§ **Exercise instructions**
Look for "name" in each line of the records, and copy the lines that have it.

(Source records)
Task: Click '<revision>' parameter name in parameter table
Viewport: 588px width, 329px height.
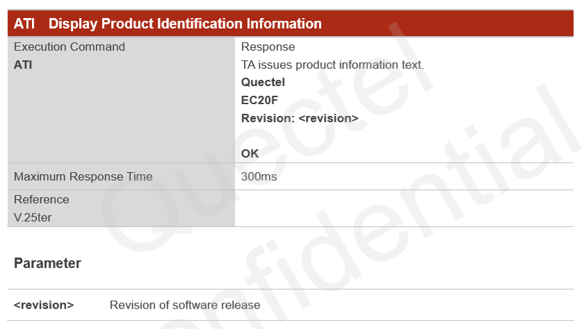Action: coord(44,305)
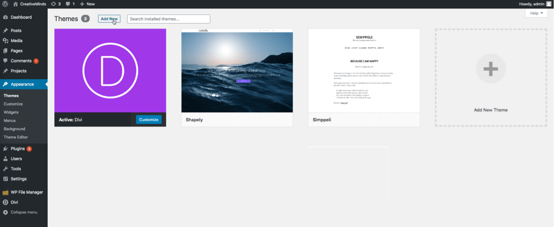The width and height of the screenshot is (554, 227).
Task: Open the Customize submenu item under Appearance
Action: [x=13, y=104]
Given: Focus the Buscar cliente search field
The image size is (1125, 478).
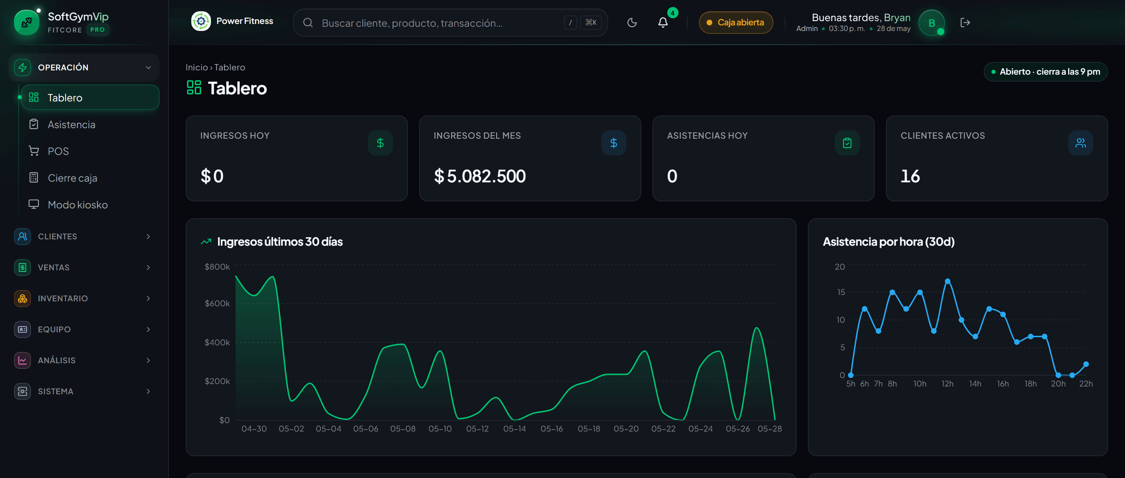Looking at the screenshot, I should (x=450, y=22).
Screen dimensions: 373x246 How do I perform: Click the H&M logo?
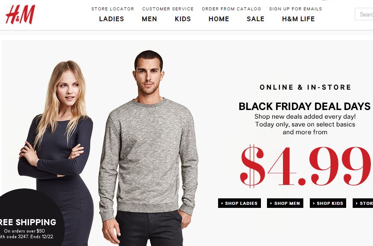[x=20, y=14]
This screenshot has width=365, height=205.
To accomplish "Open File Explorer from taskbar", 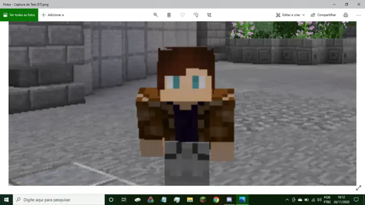I will [190, 200].
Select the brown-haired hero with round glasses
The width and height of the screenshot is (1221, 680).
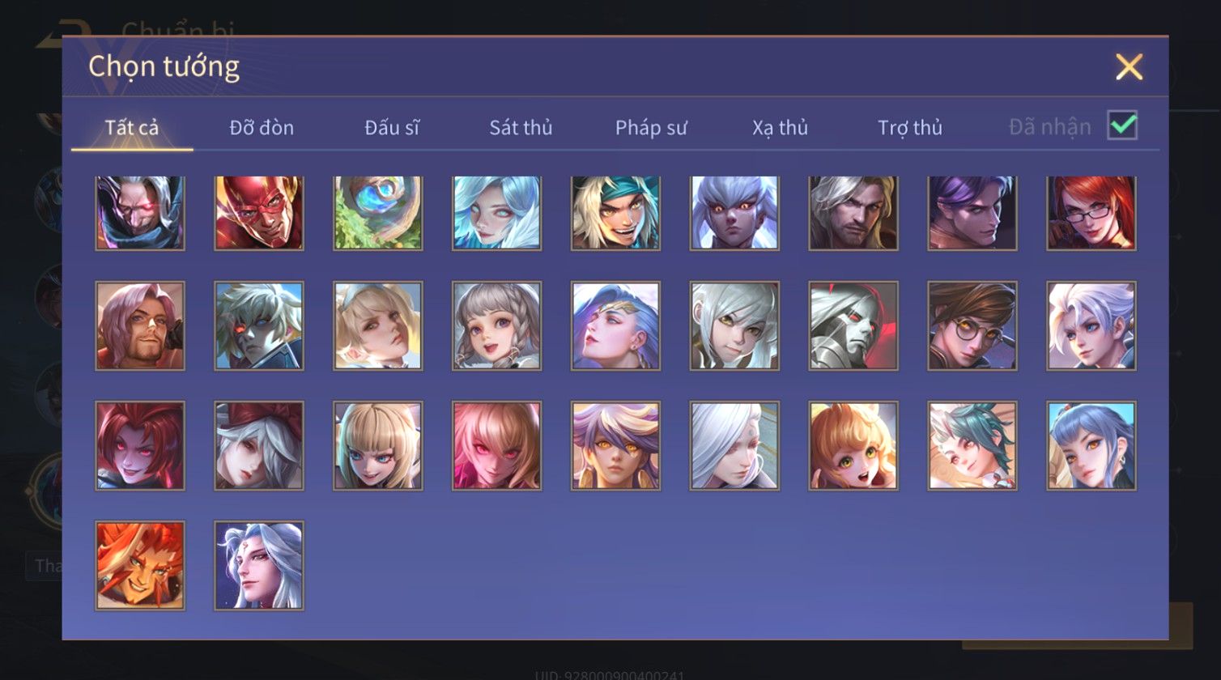(972, 326)
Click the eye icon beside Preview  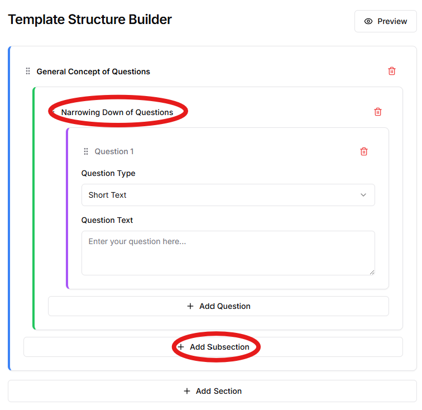pos(368,21)
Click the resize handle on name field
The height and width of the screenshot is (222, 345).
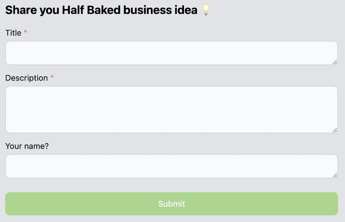[335, 175]
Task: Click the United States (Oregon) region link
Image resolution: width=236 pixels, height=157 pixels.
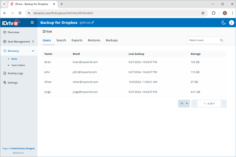Action: (x=23, y=148)
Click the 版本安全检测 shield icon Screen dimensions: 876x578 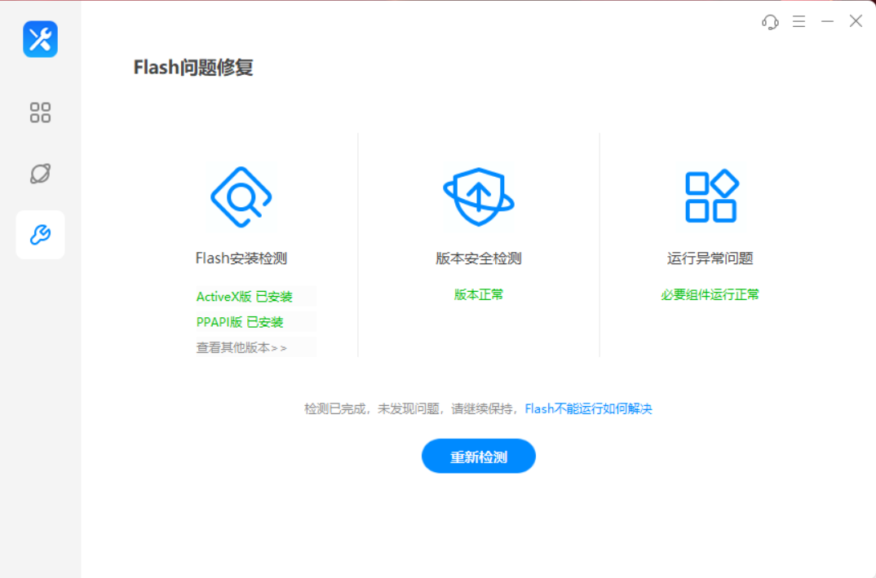click(x=478, y=196)
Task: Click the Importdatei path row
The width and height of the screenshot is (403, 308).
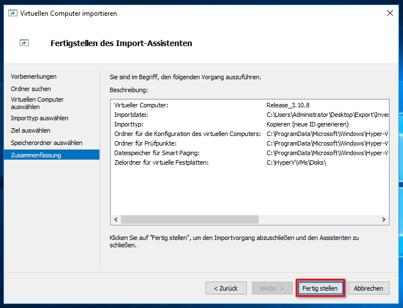Action: [250, 115]
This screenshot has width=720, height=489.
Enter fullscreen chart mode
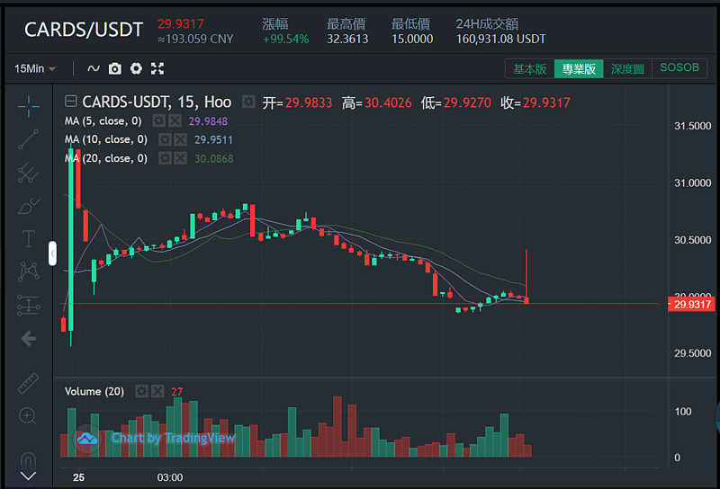pyautogui.click(x=158, y=68)
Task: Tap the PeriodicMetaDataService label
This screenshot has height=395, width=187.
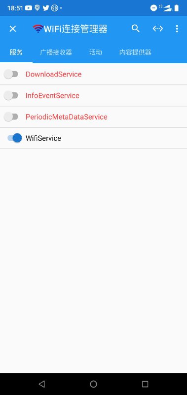Action: click(67, 117)
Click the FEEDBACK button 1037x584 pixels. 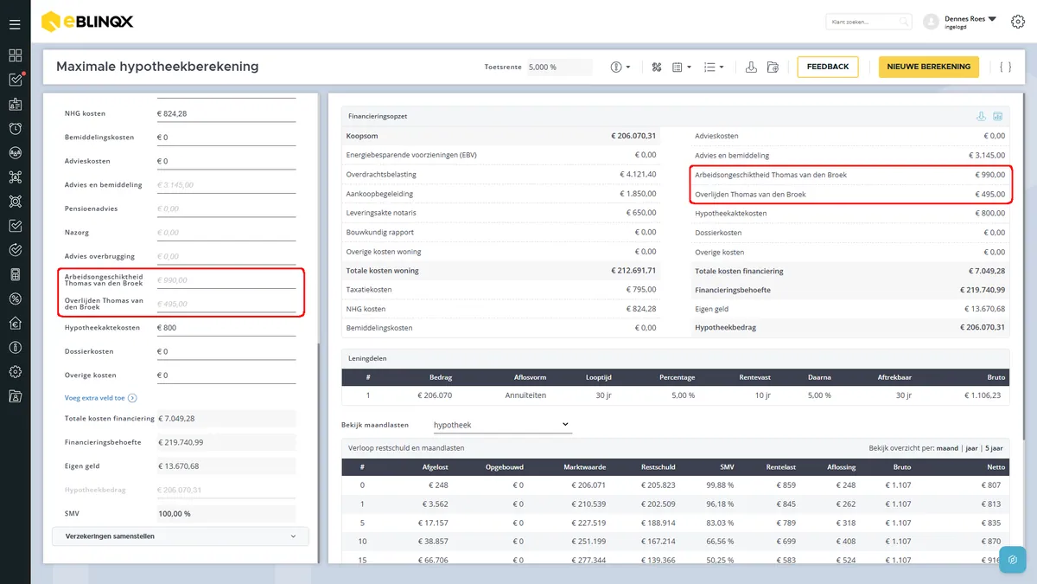pyautogui.click(x=827, y=67)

§ **Written solution**
Task: Click '<revision>' parameter name in parameter table
Click the resize handle on name field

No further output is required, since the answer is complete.